Zaman Mekan Televizyonunun İstanbul stüdyolarından bizi izleyen herkesi selamlıyorum. Asya Balkan Stratejik Araştırmalar Merkezi uzmanlarının katkılarıyla senaryosu hazırlanan fantastik tarih programımız, Zaman Yolcusu Zamira’ya hoşgeldiniz.
İzlemekte olduğunuz içerikte, sizi bir kez daha tarihin az bilinen bir başka dönemecine götüreceğiz.
Ortaçağ muhabirlerimizden Melike Meryem 1262 yılı mayıs ayında Bizans İmparatorluğunun başkenti İstanbul’da, o günkü adıyla Konstantinopolis’te bekliyor.
Sevgili Melike, Selçuklu topraklarından gelen Türklerin Bizans kalyonlarıyla boğazdan karşıya geçişini bizim için takip ediyor.
Biz kendisiyle bağlantıyı kurmaya çalışırken Zaman Mekan Makinesi ekranlarından bizi izleyenlere teşekkür ediyor ve kanalımıza abone olmalarını rica ediyoruz.
***
Sevgili Melike, bugün her ikimiz de İstanbuldayız ama aramızda 760 yıldan fazla zaman farkı var. Biraz önce yönetmenimiz, İstanbul Boğazındaki sıradışı manzara haberiyle bağlanmak istediğini söyledi. Lütfen izleyicilerimize tam olarak nerede olduğunu ve orada neler olduğunu söyler misin?

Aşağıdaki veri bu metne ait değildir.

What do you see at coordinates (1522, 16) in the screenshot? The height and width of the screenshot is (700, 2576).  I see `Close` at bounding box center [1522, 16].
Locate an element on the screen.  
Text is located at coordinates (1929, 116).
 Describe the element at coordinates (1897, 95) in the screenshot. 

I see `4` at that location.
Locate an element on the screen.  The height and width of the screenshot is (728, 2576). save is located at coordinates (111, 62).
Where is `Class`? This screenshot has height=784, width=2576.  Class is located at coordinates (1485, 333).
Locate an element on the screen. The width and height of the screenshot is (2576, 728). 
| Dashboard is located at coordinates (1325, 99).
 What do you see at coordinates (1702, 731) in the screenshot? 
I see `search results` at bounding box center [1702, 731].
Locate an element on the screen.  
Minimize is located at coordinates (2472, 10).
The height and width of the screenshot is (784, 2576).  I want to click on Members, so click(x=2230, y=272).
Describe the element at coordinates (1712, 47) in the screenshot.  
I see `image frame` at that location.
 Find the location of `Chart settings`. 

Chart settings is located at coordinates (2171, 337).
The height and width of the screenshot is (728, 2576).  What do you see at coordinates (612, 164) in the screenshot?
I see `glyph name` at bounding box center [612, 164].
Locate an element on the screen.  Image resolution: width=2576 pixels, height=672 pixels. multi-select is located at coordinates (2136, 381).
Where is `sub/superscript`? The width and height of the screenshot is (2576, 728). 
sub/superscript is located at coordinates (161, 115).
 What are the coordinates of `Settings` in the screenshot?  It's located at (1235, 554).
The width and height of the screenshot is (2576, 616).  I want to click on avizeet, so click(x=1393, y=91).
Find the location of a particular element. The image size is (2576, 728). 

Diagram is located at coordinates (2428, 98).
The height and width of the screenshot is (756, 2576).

1262 yılı mayıs ayından, el değmemiş muhteşem bir Boğaz Manzarasında bizi izleyenleri selamlıyorum. Şu anda Boğazın batı yakasındaki İstinyos köyünde bulunuyoruz. Karşı kıyıda bulunan Elanos köyünden hareket eden Bizans kanyonunun taşıdığı çok sayıda Türk Avrupa yakasında iniyor. Kanyon, sabahtan beri beş defa Anadolu kıyılarından yolcuları taşıyor. Buradaki Bizans kaynaklarına bakılırsa kanyon, bugün geç saatlere kadar yolcu taşımaya devam edecek.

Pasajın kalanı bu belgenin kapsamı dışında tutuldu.